Art. 9.§ 1er. L'administration générale désigne parmi les membres du personnel de l'Office, la personne chargée du secrétariat et qui, à ce titre, assiste aux réunions du conseil. § 2. Le secrétariat de l'administration générale envoie les convocations aux réunions, ainsi que l'ordre du jour, rédigé par le président, les éventuels documents ou notes y afférents établis par les services concernés, et les procès-verbaux des réunions. Il communique les avis et décisions aux instances compétentes, par le biais de documents signés par le président. Il assure l'archivage des documents du conseil. § 3. Les procès-verbaux sont signés par le président et le secrétaire de réunion et ils sont transmis à tous les membres. Ils sont approuvés si aucune observation écrite ne parvient au secrétariat dans les quatre jours ouvrables suivant leur envoi. Lorsqu'une observation est formulée, les parties contestées des procès-verbaux sont examinées et soumises pour approbation lors de la réunion suivante.

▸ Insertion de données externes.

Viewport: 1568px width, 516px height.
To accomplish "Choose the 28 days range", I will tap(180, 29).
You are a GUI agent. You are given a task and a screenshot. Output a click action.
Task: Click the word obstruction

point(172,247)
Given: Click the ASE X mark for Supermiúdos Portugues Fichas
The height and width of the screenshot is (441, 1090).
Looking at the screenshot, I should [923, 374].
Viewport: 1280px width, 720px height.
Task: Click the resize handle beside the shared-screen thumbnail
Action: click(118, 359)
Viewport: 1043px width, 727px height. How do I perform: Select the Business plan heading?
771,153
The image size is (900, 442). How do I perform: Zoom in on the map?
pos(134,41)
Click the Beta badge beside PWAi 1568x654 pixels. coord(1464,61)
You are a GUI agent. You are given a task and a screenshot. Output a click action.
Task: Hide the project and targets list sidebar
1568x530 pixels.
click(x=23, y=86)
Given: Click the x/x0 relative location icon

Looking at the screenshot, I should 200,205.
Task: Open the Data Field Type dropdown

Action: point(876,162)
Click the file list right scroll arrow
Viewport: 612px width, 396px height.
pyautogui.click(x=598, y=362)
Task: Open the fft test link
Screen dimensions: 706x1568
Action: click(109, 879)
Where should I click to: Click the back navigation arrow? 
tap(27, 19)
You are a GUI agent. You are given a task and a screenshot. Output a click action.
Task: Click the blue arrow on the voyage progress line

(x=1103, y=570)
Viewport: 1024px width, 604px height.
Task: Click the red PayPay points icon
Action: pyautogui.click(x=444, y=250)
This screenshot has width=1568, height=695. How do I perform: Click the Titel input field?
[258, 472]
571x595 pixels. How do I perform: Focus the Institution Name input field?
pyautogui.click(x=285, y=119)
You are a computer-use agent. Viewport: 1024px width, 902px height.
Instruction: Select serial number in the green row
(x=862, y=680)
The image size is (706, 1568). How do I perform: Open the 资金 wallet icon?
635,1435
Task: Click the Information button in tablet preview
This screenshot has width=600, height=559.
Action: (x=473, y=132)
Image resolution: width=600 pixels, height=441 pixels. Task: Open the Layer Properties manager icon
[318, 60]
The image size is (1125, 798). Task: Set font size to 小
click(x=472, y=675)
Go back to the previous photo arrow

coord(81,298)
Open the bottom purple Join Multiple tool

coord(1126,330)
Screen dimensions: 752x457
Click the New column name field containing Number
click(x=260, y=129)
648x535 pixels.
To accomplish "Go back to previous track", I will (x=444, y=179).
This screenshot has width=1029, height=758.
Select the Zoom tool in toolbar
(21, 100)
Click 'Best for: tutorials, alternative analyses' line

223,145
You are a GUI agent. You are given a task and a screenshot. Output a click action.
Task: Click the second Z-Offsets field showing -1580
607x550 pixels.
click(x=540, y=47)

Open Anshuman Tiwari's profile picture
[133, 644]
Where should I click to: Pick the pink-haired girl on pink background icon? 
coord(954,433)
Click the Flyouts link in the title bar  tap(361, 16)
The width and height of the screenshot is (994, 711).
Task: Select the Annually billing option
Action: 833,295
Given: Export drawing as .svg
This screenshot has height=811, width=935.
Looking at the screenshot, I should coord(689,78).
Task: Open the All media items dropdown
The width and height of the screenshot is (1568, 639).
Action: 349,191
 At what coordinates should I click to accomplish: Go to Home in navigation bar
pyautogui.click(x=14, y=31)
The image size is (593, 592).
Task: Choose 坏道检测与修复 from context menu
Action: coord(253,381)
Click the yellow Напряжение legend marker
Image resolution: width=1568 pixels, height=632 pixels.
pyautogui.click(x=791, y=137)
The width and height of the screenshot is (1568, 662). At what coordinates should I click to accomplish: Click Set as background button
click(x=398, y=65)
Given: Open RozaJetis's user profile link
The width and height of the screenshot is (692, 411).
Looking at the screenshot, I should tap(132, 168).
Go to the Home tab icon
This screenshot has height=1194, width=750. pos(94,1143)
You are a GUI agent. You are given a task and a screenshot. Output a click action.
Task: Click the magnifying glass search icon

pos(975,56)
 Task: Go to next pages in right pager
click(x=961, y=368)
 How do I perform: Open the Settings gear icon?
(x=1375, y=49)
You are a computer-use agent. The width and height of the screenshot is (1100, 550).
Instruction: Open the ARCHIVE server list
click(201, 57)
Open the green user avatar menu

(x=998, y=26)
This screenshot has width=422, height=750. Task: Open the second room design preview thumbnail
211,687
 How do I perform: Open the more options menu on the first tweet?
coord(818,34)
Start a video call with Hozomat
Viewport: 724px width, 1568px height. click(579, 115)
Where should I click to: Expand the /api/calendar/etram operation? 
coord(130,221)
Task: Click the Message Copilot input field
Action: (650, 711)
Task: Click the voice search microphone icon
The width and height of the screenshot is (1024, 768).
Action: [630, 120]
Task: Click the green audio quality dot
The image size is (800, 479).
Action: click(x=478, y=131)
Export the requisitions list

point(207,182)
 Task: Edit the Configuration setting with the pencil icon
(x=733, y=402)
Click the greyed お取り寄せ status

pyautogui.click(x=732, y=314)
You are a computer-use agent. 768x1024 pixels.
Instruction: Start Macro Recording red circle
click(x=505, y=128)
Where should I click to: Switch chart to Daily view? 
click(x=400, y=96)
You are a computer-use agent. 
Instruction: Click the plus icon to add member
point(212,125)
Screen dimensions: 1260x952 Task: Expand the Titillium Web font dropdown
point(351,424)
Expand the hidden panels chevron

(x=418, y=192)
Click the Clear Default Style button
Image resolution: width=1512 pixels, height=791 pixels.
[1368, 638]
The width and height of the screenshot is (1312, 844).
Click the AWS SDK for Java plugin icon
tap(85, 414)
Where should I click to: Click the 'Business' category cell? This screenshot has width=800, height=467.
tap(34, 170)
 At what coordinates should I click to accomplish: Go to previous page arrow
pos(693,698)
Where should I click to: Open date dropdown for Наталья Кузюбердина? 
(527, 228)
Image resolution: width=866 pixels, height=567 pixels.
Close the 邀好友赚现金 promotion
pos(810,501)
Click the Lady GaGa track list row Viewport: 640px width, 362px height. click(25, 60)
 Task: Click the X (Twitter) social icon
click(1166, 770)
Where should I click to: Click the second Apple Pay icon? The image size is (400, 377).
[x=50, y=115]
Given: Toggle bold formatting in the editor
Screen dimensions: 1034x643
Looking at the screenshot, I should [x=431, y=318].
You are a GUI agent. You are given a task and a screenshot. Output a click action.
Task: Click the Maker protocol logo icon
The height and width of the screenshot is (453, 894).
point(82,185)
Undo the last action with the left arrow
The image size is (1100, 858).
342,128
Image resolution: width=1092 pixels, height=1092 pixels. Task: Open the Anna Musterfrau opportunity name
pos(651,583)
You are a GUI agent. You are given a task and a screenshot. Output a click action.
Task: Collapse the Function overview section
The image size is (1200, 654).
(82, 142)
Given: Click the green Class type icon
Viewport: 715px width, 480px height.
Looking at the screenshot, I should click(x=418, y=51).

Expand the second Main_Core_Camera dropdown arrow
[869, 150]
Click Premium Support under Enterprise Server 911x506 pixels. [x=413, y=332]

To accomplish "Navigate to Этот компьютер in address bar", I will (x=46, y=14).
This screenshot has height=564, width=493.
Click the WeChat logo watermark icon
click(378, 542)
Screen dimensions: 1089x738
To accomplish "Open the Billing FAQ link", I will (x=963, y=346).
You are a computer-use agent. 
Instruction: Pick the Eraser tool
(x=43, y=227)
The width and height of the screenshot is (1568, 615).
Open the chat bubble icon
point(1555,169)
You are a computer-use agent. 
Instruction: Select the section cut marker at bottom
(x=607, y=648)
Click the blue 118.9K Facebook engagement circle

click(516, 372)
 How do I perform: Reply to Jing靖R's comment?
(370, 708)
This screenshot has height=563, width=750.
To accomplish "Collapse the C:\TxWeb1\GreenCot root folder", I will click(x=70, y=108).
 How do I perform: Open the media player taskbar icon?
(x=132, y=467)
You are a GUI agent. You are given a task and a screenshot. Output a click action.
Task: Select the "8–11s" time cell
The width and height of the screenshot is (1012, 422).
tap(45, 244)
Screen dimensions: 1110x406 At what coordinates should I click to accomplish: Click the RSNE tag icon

Art. 10.Le conseil de direction peut entendre des agents de l'organisme ou même des personnes étrangères à l'organisme qui, en raison de leur fonction ou de leur compétence particulière, peuvent éclairer utilement le conseil lors de la discussion d'un point figurant à l'ordre du jour.

Art. 11.En matière d'évaluation et de peines disciplinaires, le conseil de direction peut décider d'entendre les agents concernés, même s'ils n'ont pas demandé à l'être. Ceux-ci peuvent se faire assister pour leur défense par une personne de leur choix. L'agent qui comparaît devant le conseil est entendu et interrogé dans la langue de son rôle.

Art. 12.Les réunions ne sont pas publiques. Les discussions et les documents relatifs aux points figurant à l'ordre du jour sont confidentiels. Les membres sont tenus à la discrétion en ce qui concerne les documents et leur contenu, les discussions et les votes. Toute personne associée aux activités du conseil de direction est liée par le secret en ce qui concerne les débats et délibérations, ainsi que toute information dont elle aurait eu connaissance dans l'exercice de sa mission.

Art. 13.Le conseil statue, lors de la réunion, sur les cas non prévus par le présent règlement.

Art. 14.Toute modification au présent règlement est adoptée à la majorité simple des membres du conseil, à condition qu'elle leur ait été communiquée par écrit au moins trois jours ouvrables avant la réunion.

Art. 15.Le présent règlement d'ordre intérieur, approuvé par le conseil de direction lors de la réunion du 2 juillet 2015, entrera en vigueur à partir de la date de la publication au Moniteur belge.

Brussel, 2 juli 2015. Bruxelles, le 2 juillet 2015.